- _REQUIRED WORK_
All of the records should be restated word for word.
*** Opening of DATA EXTRACTS ***
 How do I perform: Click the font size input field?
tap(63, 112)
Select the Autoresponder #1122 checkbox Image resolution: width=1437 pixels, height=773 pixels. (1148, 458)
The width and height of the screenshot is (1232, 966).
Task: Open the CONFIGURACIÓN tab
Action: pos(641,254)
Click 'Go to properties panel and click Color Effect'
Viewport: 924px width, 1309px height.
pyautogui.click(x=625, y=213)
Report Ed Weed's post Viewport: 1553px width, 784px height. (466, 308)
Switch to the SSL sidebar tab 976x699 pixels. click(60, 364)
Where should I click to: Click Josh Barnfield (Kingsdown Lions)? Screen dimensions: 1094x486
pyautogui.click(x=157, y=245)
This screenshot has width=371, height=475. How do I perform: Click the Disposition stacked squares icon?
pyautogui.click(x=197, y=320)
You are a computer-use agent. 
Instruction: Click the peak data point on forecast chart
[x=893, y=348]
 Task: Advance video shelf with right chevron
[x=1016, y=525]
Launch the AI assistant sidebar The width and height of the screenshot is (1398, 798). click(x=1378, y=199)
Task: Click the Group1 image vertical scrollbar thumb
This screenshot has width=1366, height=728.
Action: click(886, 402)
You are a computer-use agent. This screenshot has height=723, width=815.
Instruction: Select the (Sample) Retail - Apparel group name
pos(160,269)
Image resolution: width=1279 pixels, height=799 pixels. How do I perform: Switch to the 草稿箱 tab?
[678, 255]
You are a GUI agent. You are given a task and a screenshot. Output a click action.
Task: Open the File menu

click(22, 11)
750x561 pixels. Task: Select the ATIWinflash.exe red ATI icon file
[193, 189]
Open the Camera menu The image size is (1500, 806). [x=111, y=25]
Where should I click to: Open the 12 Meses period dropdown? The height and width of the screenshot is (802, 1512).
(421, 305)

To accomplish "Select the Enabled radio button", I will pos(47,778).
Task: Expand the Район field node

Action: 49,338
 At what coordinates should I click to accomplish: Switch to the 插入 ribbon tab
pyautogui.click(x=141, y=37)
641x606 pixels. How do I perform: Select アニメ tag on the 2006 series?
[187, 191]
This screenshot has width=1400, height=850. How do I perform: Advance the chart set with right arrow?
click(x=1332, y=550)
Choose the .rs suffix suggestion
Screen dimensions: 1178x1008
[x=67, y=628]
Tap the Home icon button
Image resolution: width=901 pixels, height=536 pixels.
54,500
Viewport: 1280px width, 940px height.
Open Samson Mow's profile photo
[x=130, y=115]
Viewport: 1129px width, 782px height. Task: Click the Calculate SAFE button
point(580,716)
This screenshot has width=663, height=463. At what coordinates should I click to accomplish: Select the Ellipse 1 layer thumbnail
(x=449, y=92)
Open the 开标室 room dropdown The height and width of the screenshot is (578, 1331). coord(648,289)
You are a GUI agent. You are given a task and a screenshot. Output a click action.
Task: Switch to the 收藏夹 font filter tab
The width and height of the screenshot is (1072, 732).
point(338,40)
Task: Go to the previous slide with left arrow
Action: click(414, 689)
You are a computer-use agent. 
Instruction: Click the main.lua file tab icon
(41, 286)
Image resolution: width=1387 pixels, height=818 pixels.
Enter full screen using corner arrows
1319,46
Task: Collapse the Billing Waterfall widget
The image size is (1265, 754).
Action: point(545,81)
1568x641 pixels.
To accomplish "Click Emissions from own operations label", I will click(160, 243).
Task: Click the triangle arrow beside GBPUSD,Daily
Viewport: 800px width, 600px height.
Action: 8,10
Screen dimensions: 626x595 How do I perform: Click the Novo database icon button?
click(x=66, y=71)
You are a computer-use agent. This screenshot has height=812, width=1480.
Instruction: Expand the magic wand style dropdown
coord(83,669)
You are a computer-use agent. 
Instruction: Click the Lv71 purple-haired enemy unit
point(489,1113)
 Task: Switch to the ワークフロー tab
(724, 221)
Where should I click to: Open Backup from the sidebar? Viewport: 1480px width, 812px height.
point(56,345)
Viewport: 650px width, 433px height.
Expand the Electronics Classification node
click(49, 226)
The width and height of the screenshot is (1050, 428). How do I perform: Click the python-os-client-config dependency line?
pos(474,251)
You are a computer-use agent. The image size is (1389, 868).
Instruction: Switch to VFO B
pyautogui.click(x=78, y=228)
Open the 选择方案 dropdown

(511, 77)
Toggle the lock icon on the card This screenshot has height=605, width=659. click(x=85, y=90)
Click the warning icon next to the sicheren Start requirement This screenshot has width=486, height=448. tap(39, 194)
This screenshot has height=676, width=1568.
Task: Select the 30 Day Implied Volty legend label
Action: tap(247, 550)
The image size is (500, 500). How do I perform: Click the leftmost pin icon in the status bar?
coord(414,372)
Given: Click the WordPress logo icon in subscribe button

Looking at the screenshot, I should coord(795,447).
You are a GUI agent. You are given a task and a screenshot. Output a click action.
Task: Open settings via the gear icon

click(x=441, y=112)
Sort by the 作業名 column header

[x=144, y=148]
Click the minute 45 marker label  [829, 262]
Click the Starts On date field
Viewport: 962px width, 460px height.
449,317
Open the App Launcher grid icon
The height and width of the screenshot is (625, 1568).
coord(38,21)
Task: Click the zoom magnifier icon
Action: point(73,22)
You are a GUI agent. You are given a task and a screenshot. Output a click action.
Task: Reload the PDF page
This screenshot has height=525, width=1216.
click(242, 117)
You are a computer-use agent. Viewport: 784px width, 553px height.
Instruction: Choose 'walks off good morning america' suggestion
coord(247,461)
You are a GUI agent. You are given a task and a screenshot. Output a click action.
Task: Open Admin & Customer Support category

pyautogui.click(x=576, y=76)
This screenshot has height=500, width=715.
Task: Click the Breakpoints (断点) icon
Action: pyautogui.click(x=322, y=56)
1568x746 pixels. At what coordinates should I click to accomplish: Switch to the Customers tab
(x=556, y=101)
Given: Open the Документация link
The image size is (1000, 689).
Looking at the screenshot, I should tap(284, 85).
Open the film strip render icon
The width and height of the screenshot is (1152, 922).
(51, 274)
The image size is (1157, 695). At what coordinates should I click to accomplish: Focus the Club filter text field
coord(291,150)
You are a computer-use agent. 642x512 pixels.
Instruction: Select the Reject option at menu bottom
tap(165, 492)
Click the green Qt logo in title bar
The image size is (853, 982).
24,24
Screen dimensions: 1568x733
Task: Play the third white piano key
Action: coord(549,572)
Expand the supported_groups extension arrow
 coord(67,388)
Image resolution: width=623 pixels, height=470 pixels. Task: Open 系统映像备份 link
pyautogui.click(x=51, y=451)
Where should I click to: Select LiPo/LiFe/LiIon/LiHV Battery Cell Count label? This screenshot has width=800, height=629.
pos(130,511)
*** Close of DATA EXTRACTS ***
- _ANSWER TO THE PROBLEM_
 How do I perform: Click the font size input field?
tap(63, 112)
Select the Autoresponder #1122 checkbox Image resolution: width=1437 pixels, height=773 pixels. (1148, 458)
The width and height of the screenshot is (1232, 966).
Task: Open the CONFIGURACIÓN tab
Action: pos(641,254)
Click 'Go to properties panel and click Color Effect'
Viewport: 924px width, 1309px height.
pyautogui.click(x=625, y=213)
Report Ed Weed's post Viewport: 1553px width, 784px height. (466, 308)
Switch to the SSL sidebar tab 976x699 pixels. click(60, 364)
Where should I click to: Click Josh Barnfield (Kingsdown Lions)? Screen dimensions: 1094x486
pyautogui.click(x=157, y=245)
This screenshot has width=371, height=475. How do I perform: Click the Disposition stacked squares icon?
pyautogui.click(x=197, y=320)
You are a computer-use agent. 
Instruction: Click the peak data point on forecast chart
[x=893, y=348]
 Task: Advance video shelf with right chevron
[x=1016, y=525]
Launch the AI assistant sidebar The width and height of the screenshot is (1398, 798). click(x=1378, y=199)
Task: Click the Group1 image vertical scrollbar thumb
This screenshot has width=1366, height=728.
Action: click(886, 402)
You are a computer-use agent. This screenshot has height=723, width=815.
Instruction: Select the (Sample) Retail - Apparel group name
pos(160,269)
Image resolution: width=1279 pixels, height=799 pixels. How do I perform: Switch to the 草稿箱 tab?
[678, 255]
You are a GUI agent. You are given a task and a screenshot. Output a click action.
Task: Open the File menu

click(22, 11)
750x561 pixels. Task: Select the ATIWinflash.exe red ATI icon file
[193, 189]
Open the Camera menu The image size is (1500, 806). [x=111, y=25]
Where should I click to: Open the 12 Meses period dropdown? The height and width of the screenshot is (802, 1512).
(421, 305)

To accomplish "Select the Enabled radio button", I will pos(47,778).
Task: Expand the Район field node

Action: 49,338
 At what coordinates should I click to accomplish: Switch to the 插入 ribbon tab
pyautogui.click(x=141, y=37)
641x606 pixels. How do I perform: Select アニメ tag on the 2006 series?
[187, 191]
This screenshot has width=1400, height=850. How do I perform: Advance the chart set with right arrow?
click(x=1332, y=550)
Choose the .rs suffix suggestion
Screen dimensions: 1178x1008
[x=67, y=628]
Tap the Home icon button
Image resolution: width=901 pixels, height=536 pixels.
54,500
Viewport: 1280px width, 940px height.
Open Samson Mow's profile photo
[x=130, y=115]
Viewport: 1129px width, 782px height. Task: Click the Calculate SAFE button
point(580,716)
This screenshot has width=663, height=463. At what coordinates should I click to accomplish: Select the Ellipse 1 layer thumbnail
(x=449, y=92)
Open the 开标室 room dropdown The height and width of the screenshot is (578, 1331). coord(648,289)
You are a GUI agent. You are given a task and a screenshot. Output a click action.
Task: Switch to the 收藏夹 font filter tab
The width and height of the screenshot is (1072, 732).
point(338,40)
Task: Go to the previous slide with left arrow
Action: click(414, 689)
You are a computer-use agent. 
Instruction: Click the main.lua file tab icon
(41, 286)
Image resolution: width=1387 pixels, height=818 pixels.
Enter full screen using corner arrows
1319,46
Task: Collapse the Billing Waterfall widget
The image size is (1265, 754).
Action: point(545,81)
1568x641 pixels.
To accomplish "Click Emissions from own operations label", I will click(160, 243).
Task: Click the triangle arrow beside GBPUSD,Daily
Viewport: 800px width, 600px height.
Action: 8,10
Screen dimensions: 626x595 How do I perform: Click the Novo database icon button?
click(x=66, y=71)
You are a computer-use agent. This screenshot has height=812, width=1480.
Instruction: Expand the magic wand style dropdown
coord(83,669)
You are a computer-use agent. 
Instruction: Click the Lv71 purple-haired enemy unit
point(489,1113)
 Task: Switch to the ワークフロー tab
(724, 221)
Where should I click to: Open Backup from the sidebar? Viewport: 1480px width, 812px height.
point(56,345)
Viewport: 650px width, 433px height.
Expand the Electronics Classification node
click(49, 226)
The width and height of the screenshot is (1050, 428). How do I perform: Click the python-os-client-config dependency line?
pos(474,251)
You are a computer-use agent. The image size is (1389, 868).
Instruction: Switch to VFO B
pyautogui.click(x=78, y=228)
Open the 选择方案 dropdown

(511, 77)
Toggle the lock icon on the card This screenshot has height=605, width=659. click(x=85, y=90)
Click the warning icon next to the sicheren Start requirement This screenshot has width=486, height=448. tap(39, 194)
This screenshot has height=676, width=1568.
Task: Select the 30 Day Implied Volty legend label
Action: tap(247, 550)
The image size is (500, 500). How do I perform: Click the leftmost pin icon in the status bar?
coord(414,372)
Given: Click the WordPress logo icon in subscribe button

Looking at the screenshot, I should coord(795,447).
You are a GUI agent. You are given a task and a screenshot. Output a click action.
Task: Open settings via the gear icon

click(x=441, y=112)
Sort by the 作業名 column header

[x=144, y=148]
Click the minute 45 marker label  [829, 262]
Click the Starts On date field
Viewport: 962px width, 460px height.
449,317
Open the App Launcher grid icon
The height and width of the screenshot is (625, 1568).
coord(38,21)
Task: Click the zoom magnifier icon
Action: point(73,22)
You are a GUI agent. You are given a task and a screenshot. Output a click action.
Task: Reload the PDF page
This screenshot has height=525, width=1216.
click(242, 117)
You are a computer-use agent. Viewport: 784px width, 553px height.
Instruction: Choose 'walks off good morning america' suggestion
coord(247,461)
You are a GUI agent. You are given a task and a screenshot. Output a click action.
Task: Open Admin & Customer Support category

pyautogui.click(x=576, y=76)
This screenshot has height=500, width=715.
Task: Click the Breakpoints (断点) icon
Action: pyautogui.click(x=322, y=56)
1568x746 pixels. At what coordinates should I click to accomplish: Switch to the Customers tab
(x=556, y=101)
Given: Open the Документация link
The image size is (1000, 689).
Looking at the screenshot, I should tap(284, 85).
Open the film strip render icon
The width and height of the screenshot is (1152, 922).
(51, 274)
The image size is (1157, 695). At what coordinates should I click to accomplish: Focus the Club filter text field
coord(291,150)
You are a computer-use agent. 642x512 pixels.
Instruction: Select the Reject option at menu bottom
tap(165, 492)
Click the green Qt logo in title bar
The image size is (853, 982).
24,24
Screen dimensions: 1568x733
Task: Play the third white piano key
Action: coord(549,572)
Expand the supported_groups extension arrow
 coord(67,388)
Image resolution: width=623 pixels, height=470 pixels. Task: Open 系统映像备份 link
pyautogui.click(x=51, y=451)
Where should I click to: Select LiPo/LiFe/LiIon/LiHV Battery Cell Count label? This screenshot has width=800, height=629.
pos(130,511)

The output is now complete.